In finance literature, it is well known that rational investors arbitrage and bring prices closer to fundamental values. The effectiveness of arbitrageurs however relies crucially on the stabilizing powers of rational speculation. Some studies have questioned the effectiveness of such speculation in the presence of risk aversion. For example, DeLong et al. (1987) show that the unpredictability of noise traders' beliefs creates a risk that deters rational arbitrageurs from aggressively betting against them, and rational speculation is thus less effective. Figlewski (1979) also shows that it might take a very long time for noise traders to lose most of their money if rational investors must bear fundamental risk in betting against them, and such fundamental risk deters rational speculation. Both of these two papers suggest that the magnitude of the stabilizing arbitrage positions taken by rational investors might be limited. Investors may regard Asia and South America as more risky when compared with Europe, and rational investors are therefore less likely to counter the unpredictable noise trader risk in Asia and South America. Thus, the magnitude of the stabilizing arbitrage positions taken by rational investors might be small and insignificant for both Asia and South America.

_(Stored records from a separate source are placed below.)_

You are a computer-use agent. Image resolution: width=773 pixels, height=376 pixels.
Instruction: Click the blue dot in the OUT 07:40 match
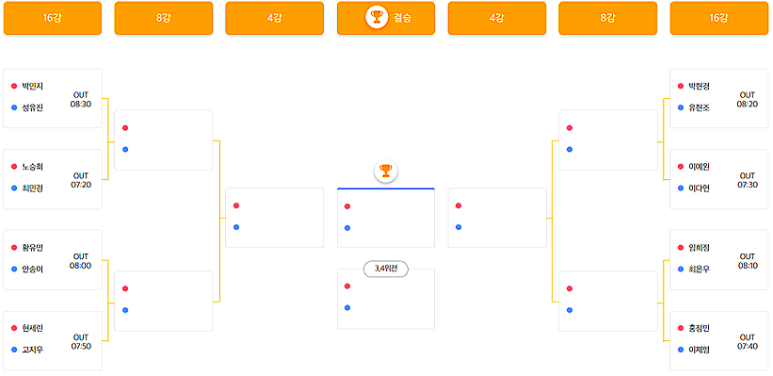coord(681,349)
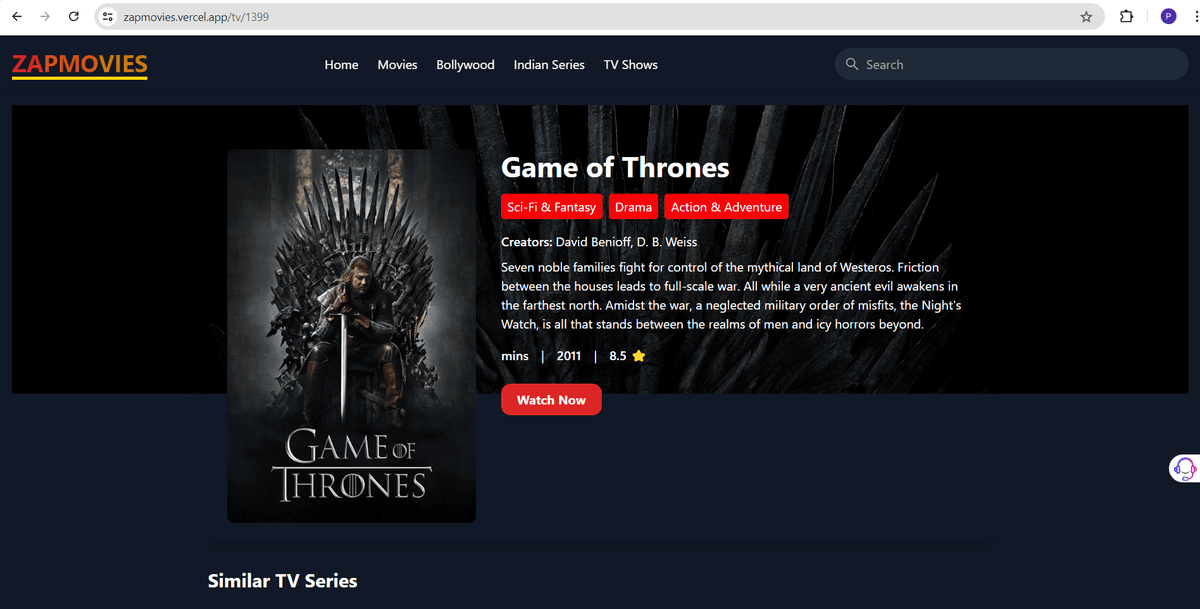Open the Bollywood section

tap(465, 65)

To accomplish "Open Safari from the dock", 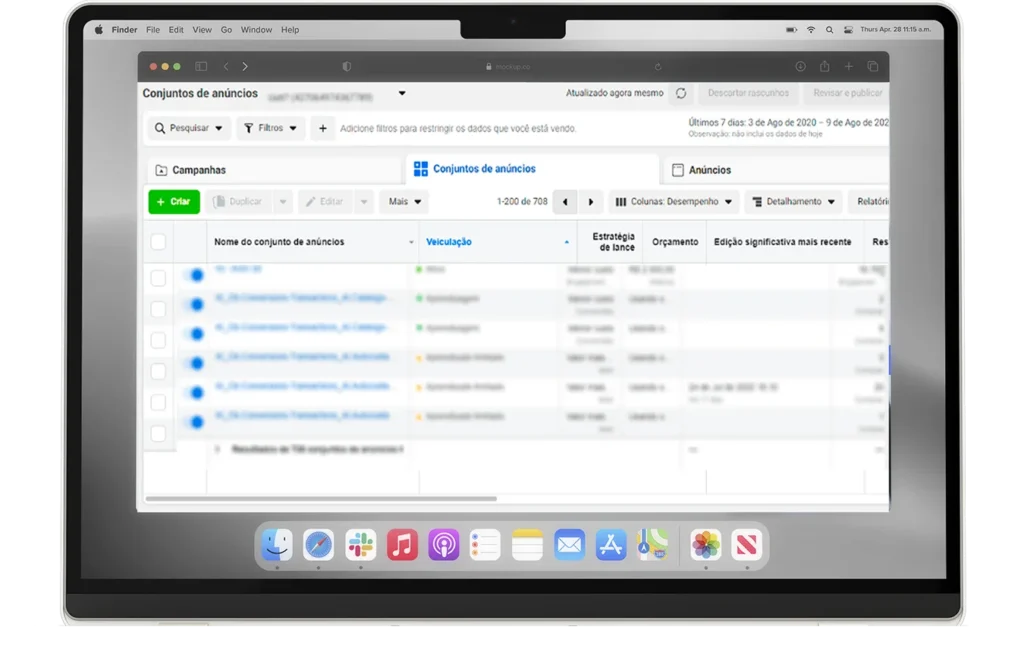I will point(319,545).

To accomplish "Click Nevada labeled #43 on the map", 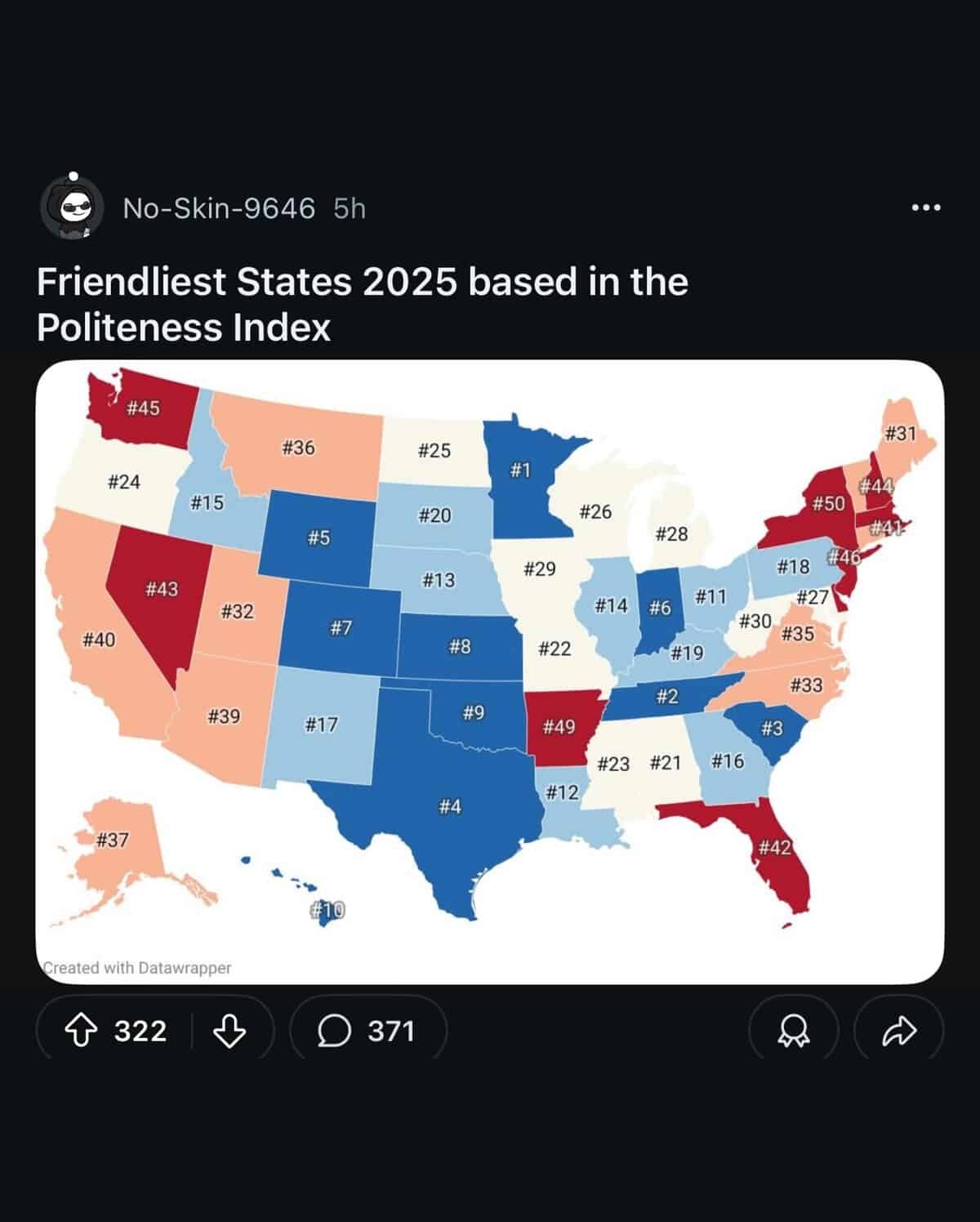I will (x=161, y=588).
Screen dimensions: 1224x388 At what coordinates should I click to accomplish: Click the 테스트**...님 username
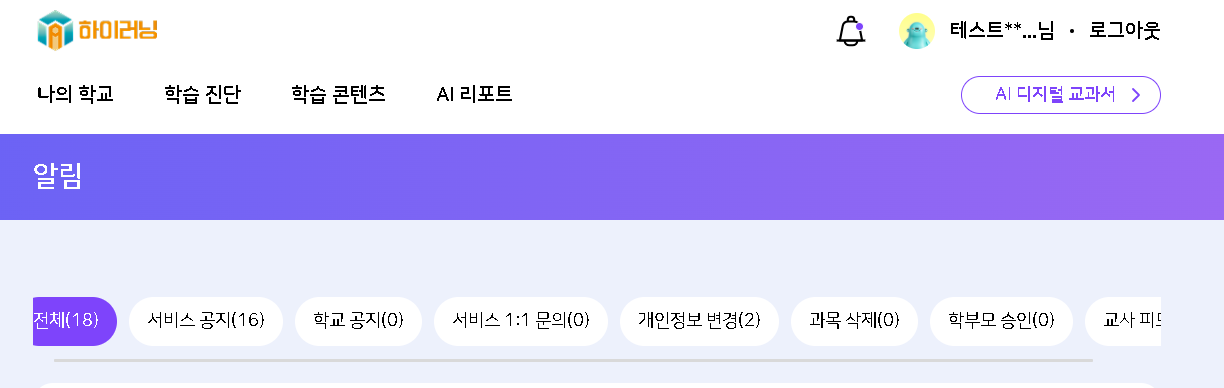pos(1002,31)
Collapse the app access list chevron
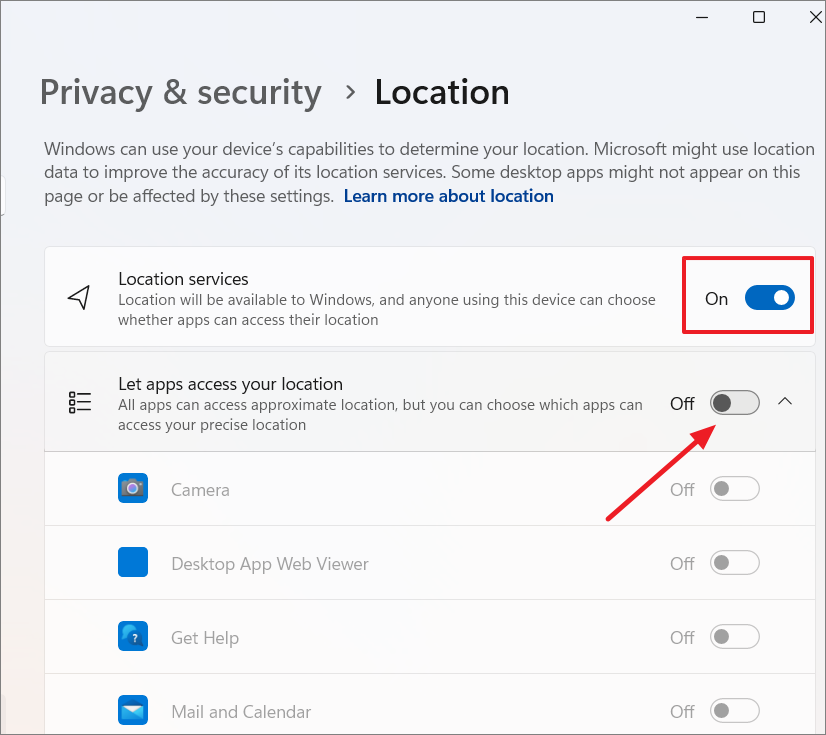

The coefficients of [DELTA] Discount are all negative, though only significant for Asia and South America. That is, noise trader risk affects ADRs volatility. This is consistent with DeLong et al. (1990) that noise trading is a source of risk, particularly in Asian and South American financial markets.

We also perform the above regression for the high-noise period and the low-noise period separately, and the results are shown in Table VI.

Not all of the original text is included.